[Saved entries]
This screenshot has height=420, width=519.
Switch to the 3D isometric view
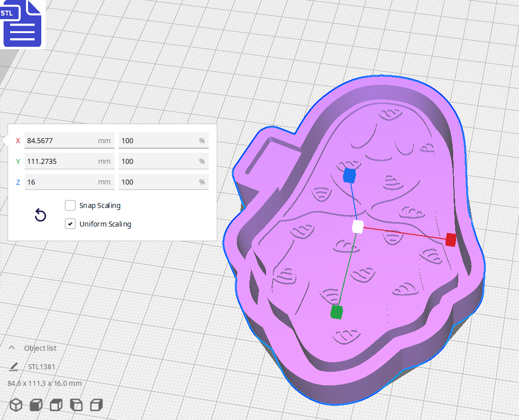click(x=16, y=405)
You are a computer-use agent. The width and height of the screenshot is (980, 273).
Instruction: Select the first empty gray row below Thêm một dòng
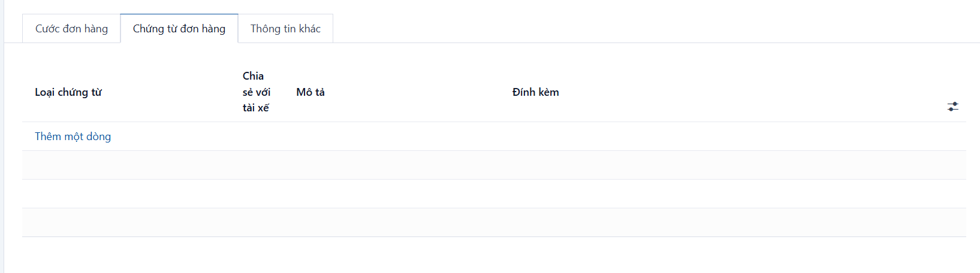click(494, 165)
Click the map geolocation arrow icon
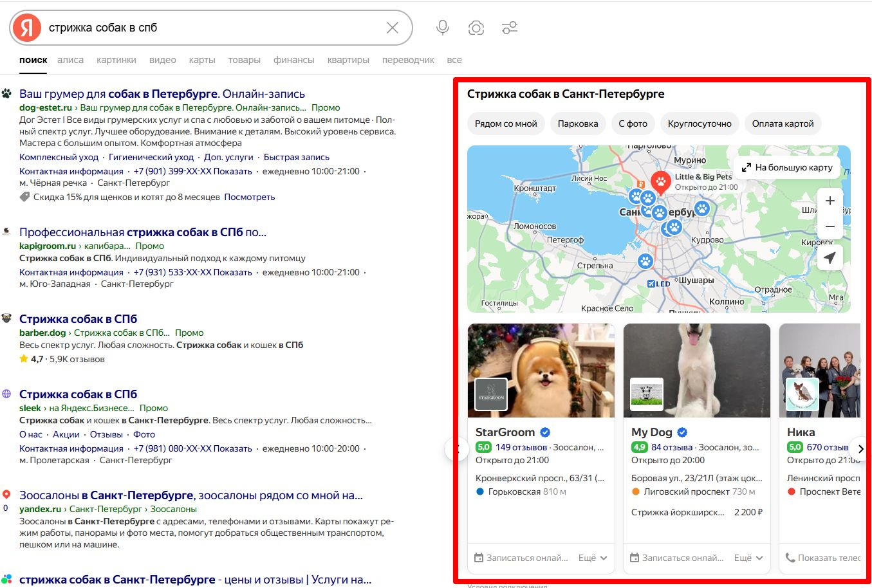 point(830,258)
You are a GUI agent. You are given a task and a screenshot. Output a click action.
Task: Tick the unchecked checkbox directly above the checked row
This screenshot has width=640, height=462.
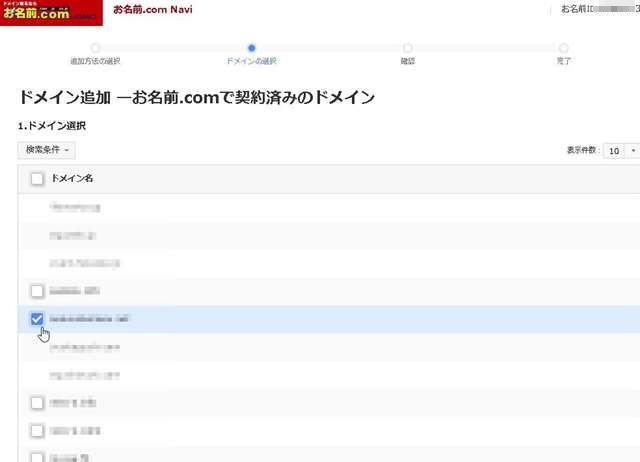[37, 291]
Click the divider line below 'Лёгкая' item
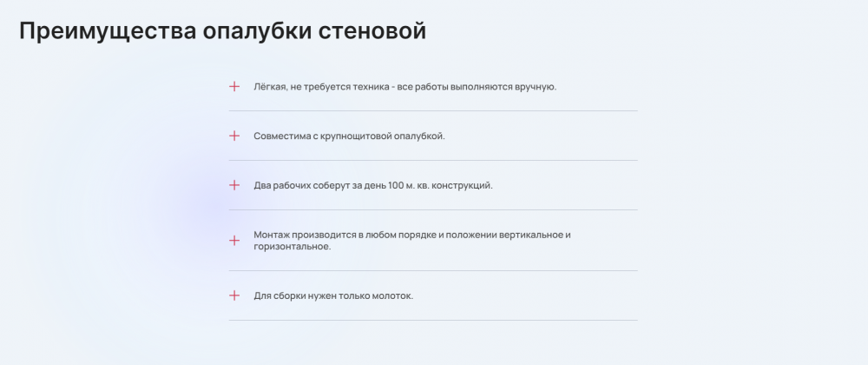This screenshot has height=365, width=868. (433, 110)
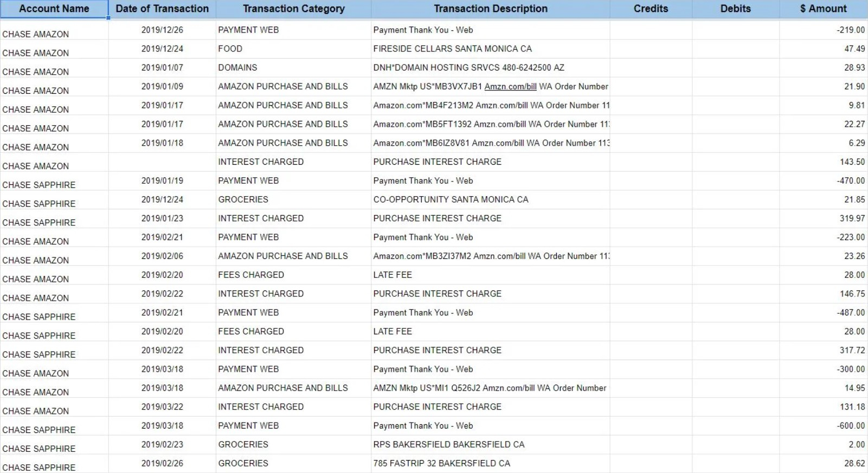Viewport: 868px width, 473px height.
Task: Click the Transaction Description column header
Action: pos(490,9)
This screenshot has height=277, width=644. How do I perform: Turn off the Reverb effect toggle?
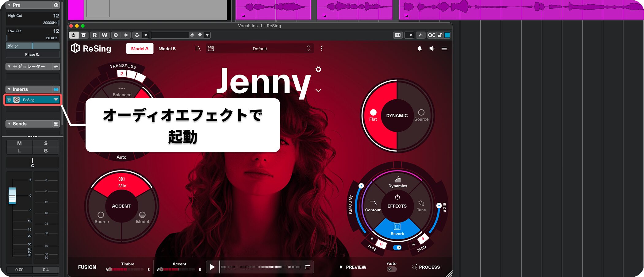pos(397,247)
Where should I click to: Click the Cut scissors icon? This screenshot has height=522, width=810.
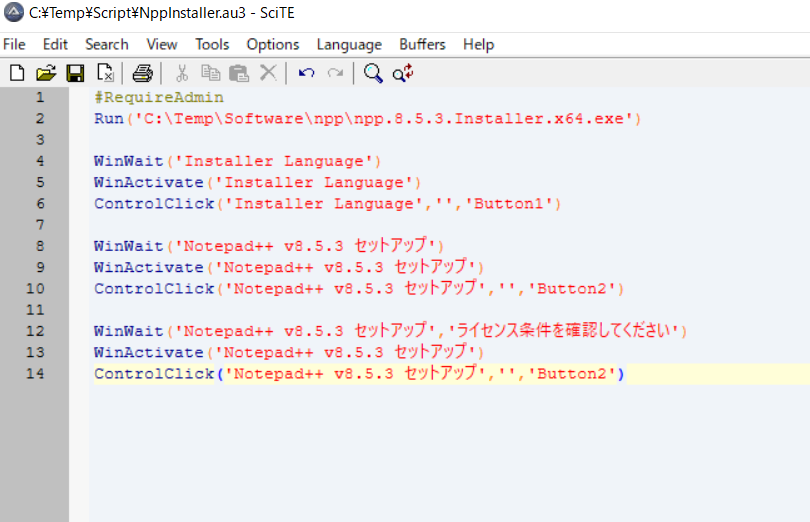pyautogui.click(x=182, y=73)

- _Work item_
Determine how many lines in the records above have the string "agent". Only the number should be returned.

- _Output for this exercise_
2